What is needed:
Records follow. Pull out every line that contains "Privacy".

Extracted information:
== Segment start ==

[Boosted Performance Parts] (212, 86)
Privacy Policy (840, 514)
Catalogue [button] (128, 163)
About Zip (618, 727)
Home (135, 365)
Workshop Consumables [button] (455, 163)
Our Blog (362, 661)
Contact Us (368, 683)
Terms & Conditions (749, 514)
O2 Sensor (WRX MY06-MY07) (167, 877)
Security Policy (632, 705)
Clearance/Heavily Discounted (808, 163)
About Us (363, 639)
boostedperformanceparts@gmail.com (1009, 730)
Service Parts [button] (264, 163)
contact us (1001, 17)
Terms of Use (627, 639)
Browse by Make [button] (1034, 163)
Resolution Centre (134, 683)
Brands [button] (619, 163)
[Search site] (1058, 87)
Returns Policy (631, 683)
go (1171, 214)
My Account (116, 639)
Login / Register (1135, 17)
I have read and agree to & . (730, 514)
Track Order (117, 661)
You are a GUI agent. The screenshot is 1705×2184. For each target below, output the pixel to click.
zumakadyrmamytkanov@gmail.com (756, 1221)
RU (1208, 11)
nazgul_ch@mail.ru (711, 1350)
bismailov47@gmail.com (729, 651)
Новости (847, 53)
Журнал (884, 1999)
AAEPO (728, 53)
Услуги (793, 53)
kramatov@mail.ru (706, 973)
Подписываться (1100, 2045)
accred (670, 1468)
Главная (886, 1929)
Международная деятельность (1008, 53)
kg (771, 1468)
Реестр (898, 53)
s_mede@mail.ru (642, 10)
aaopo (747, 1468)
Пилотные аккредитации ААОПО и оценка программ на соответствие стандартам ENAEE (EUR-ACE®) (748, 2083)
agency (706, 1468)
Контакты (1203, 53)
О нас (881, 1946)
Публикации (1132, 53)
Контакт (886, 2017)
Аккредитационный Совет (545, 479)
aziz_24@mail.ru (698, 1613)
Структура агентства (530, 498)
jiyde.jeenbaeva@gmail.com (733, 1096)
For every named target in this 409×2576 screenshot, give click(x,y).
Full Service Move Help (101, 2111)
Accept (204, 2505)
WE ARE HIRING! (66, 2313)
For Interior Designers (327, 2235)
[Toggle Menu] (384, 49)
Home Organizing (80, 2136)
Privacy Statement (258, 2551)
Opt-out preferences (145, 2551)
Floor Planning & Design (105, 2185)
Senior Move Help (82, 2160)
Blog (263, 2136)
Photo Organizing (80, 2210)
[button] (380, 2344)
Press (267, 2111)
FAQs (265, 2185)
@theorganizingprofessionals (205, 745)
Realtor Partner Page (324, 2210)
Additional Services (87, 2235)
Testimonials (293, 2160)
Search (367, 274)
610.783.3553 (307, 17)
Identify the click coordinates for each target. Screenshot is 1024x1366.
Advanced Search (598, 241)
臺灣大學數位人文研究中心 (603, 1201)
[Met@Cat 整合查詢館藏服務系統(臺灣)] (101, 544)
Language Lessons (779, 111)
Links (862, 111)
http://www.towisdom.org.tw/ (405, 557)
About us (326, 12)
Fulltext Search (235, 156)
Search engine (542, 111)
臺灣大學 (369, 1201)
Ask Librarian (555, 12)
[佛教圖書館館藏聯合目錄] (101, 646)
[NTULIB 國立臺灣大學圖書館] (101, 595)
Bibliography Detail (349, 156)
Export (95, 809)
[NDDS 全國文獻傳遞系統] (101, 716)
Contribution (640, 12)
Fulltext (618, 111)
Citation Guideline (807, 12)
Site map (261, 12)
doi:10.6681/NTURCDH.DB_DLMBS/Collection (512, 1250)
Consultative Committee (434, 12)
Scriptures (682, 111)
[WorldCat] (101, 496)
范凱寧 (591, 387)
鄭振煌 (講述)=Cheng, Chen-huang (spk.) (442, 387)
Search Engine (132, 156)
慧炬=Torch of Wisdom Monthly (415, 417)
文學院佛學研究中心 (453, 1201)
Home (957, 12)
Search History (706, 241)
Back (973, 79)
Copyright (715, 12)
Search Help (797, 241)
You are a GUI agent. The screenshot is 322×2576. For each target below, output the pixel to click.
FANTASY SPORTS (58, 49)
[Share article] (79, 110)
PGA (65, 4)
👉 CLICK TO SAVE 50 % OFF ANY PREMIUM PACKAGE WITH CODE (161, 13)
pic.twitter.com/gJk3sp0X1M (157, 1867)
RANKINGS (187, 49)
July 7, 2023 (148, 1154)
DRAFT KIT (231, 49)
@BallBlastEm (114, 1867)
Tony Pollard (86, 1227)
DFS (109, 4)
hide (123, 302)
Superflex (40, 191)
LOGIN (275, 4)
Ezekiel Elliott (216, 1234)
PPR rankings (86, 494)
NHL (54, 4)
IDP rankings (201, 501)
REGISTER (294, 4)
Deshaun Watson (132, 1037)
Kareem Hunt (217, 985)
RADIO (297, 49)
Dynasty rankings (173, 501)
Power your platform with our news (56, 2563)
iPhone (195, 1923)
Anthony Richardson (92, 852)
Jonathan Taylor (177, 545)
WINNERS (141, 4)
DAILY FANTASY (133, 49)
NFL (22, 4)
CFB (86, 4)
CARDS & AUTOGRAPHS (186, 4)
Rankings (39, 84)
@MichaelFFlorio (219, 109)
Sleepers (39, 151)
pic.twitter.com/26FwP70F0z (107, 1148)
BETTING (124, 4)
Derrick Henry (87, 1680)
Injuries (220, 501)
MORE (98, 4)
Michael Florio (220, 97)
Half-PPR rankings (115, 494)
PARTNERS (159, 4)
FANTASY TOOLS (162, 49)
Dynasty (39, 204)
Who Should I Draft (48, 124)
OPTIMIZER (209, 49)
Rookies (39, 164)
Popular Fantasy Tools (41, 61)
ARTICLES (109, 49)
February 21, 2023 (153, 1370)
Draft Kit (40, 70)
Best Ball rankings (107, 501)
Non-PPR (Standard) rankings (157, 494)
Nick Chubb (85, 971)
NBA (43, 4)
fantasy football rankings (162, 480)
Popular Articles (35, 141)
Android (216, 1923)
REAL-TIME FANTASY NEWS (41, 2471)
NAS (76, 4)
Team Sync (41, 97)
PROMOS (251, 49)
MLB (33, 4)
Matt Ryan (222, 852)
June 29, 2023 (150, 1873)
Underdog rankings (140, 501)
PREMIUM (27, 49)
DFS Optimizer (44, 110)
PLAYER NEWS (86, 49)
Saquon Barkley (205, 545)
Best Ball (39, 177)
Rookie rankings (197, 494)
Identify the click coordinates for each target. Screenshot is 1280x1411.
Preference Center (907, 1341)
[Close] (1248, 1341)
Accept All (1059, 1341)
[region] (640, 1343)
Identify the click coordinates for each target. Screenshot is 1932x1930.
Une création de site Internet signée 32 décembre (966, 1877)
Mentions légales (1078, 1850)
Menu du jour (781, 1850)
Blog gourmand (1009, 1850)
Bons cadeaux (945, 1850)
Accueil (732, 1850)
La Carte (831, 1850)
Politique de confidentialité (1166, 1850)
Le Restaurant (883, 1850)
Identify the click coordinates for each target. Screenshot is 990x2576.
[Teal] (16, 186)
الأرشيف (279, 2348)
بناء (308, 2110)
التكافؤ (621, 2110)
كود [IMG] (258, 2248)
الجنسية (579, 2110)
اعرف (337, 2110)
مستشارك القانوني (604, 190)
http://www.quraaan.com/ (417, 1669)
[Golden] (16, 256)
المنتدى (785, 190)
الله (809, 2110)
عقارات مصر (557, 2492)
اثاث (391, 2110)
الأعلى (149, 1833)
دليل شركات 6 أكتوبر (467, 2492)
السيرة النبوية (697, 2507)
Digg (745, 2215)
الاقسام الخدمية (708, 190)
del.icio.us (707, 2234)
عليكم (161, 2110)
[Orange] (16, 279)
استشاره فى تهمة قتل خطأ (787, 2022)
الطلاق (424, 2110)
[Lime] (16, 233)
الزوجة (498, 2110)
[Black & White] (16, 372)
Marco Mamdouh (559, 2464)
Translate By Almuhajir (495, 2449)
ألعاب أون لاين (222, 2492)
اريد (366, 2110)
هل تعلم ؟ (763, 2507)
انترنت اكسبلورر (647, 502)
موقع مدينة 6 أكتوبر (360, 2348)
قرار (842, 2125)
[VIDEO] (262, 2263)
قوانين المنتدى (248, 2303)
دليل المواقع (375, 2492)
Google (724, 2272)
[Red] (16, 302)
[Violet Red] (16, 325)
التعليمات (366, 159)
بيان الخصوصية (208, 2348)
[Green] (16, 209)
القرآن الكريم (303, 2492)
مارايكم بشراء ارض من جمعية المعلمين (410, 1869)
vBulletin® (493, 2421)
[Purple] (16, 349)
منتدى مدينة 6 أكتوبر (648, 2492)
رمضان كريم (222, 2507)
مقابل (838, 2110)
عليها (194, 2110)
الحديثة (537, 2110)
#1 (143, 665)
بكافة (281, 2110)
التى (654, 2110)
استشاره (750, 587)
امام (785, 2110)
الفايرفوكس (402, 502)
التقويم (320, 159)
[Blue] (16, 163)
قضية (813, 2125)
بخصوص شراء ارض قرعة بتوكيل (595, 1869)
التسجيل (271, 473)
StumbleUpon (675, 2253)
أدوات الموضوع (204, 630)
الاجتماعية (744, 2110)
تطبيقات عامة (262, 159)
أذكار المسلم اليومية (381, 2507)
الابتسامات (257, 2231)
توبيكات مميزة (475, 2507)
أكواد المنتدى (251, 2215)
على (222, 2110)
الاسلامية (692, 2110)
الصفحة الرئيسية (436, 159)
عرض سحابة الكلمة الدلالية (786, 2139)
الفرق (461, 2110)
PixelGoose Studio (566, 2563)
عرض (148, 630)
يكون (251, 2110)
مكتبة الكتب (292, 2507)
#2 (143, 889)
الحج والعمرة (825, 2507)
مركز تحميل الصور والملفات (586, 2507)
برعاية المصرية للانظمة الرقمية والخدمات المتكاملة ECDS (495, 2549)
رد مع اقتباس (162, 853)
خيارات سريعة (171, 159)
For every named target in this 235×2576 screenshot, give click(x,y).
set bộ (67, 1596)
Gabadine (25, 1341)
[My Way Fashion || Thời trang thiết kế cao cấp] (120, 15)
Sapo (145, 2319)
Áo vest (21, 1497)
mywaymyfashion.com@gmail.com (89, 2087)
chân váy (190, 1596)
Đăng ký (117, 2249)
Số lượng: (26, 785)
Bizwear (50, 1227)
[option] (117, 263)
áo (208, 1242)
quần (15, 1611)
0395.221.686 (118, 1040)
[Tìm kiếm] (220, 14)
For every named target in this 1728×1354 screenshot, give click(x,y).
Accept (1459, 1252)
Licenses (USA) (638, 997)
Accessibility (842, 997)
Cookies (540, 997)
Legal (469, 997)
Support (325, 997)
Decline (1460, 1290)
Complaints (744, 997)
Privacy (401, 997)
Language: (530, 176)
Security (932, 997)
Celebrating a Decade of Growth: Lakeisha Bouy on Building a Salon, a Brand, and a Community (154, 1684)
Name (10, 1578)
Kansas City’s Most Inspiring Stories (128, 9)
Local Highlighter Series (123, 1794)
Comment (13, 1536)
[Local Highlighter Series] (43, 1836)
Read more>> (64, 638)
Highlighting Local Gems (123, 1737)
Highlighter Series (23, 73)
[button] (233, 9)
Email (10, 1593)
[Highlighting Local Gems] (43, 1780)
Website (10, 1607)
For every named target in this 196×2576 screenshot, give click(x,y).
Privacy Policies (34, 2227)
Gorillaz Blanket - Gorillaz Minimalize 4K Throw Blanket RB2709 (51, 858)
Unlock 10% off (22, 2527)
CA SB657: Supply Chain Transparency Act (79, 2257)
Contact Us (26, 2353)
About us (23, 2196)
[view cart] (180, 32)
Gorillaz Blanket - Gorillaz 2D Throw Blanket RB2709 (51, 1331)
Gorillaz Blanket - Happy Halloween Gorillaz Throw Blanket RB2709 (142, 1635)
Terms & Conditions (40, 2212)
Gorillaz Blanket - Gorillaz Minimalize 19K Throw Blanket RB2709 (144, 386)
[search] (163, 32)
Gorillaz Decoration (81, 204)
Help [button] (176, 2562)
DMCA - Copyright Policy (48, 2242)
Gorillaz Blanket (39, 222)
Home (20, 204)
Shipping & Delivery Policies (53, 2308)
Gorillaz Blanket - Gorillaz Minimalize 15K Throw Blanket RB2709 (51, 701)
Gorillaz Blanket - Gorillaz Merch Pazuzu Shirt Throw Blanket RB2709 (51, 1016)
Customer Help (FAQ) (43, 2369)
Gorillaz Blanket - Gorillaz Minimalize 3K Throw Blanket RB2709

== Segment end ==

Written response:
Privacy Policy (840, 514)
Privacy Statement (258, 2551)
Privacy (401, 997)
Privacy Policies (34, 2227)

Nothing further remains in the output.